> Work required
This task asks for the lines from the one with "The image size" to the final line below, repeated exactly, with pictures omitted.

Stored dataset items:
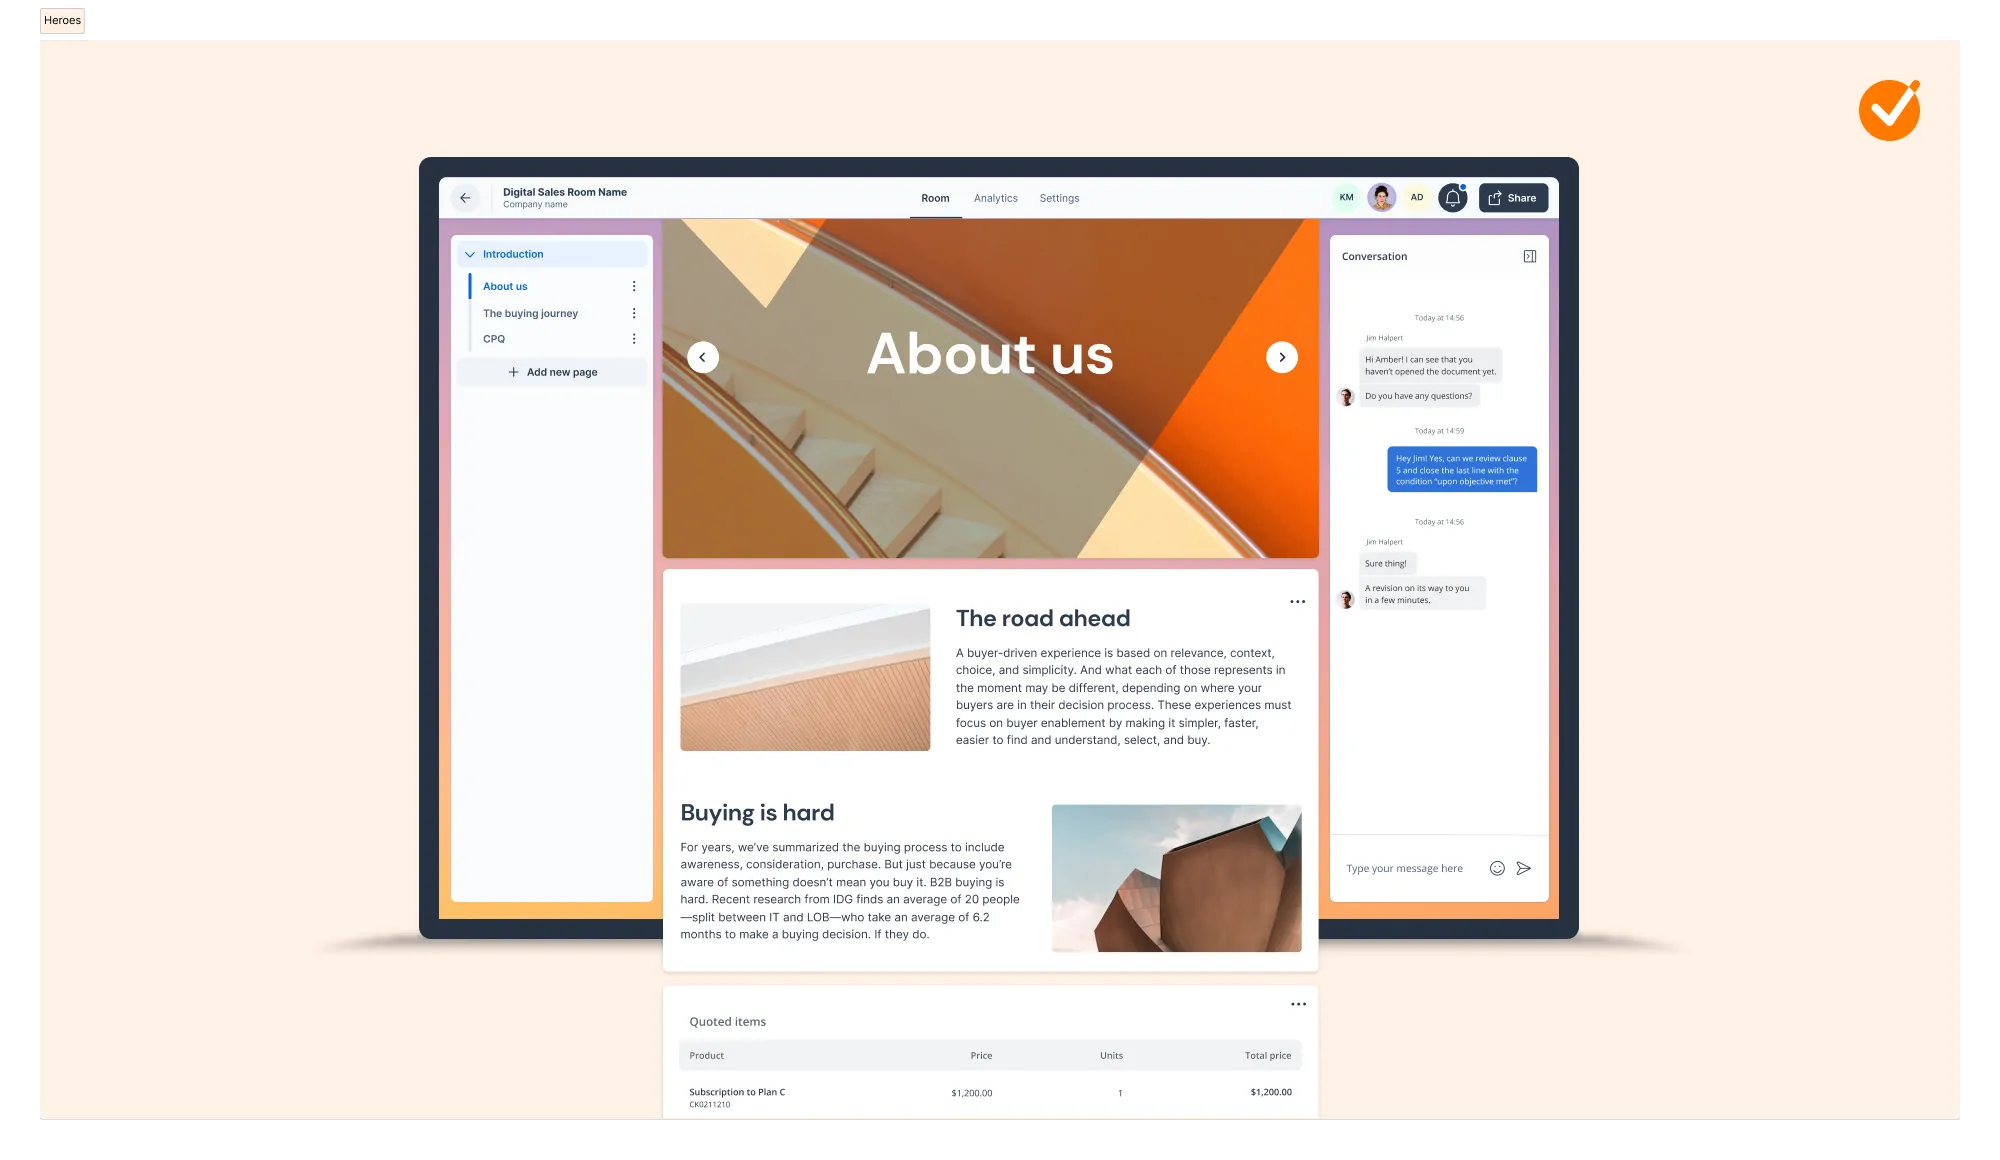2000x1160 pixels.
Task: Click the collapse conversation panel icon
Action: (1529, 255)
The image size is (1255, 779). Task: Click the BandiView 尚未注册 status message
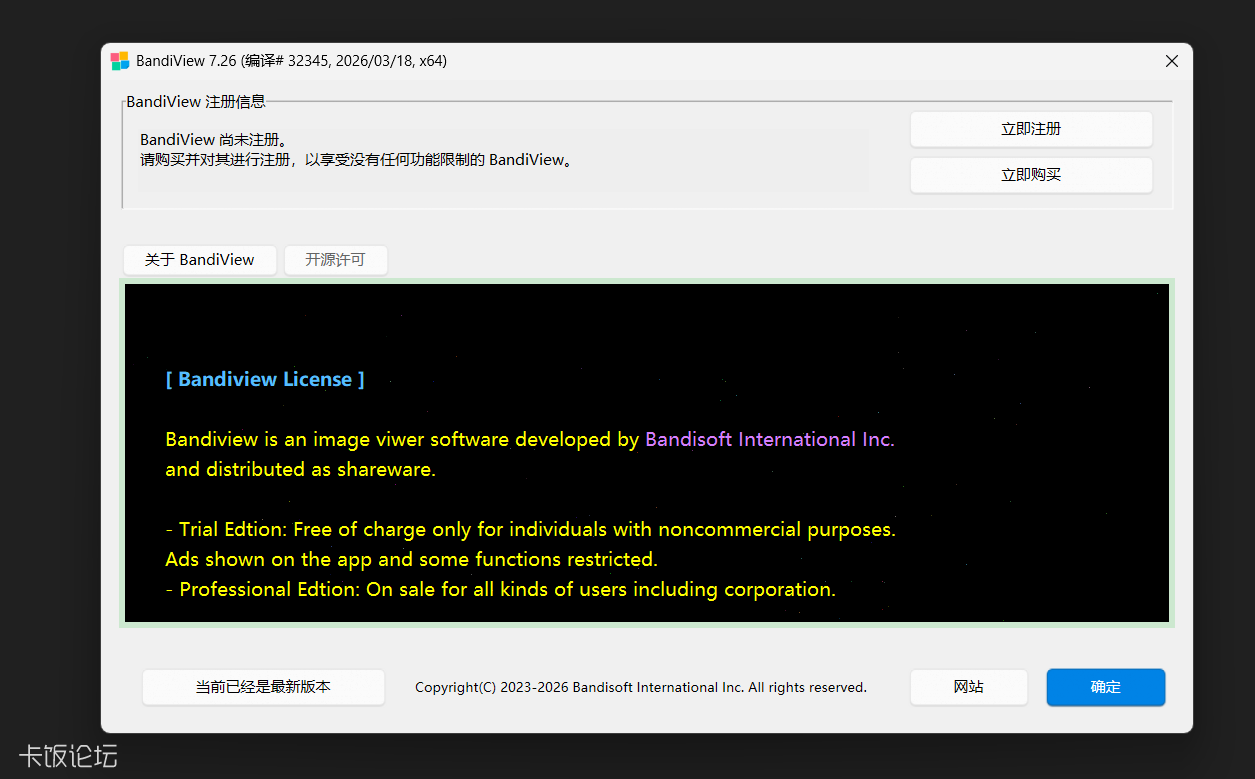click(214, 140)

> Solution to the exercise
The image size is (1255, 779). Task: Click the BandiView 尚未注册 status message
click(214, 140)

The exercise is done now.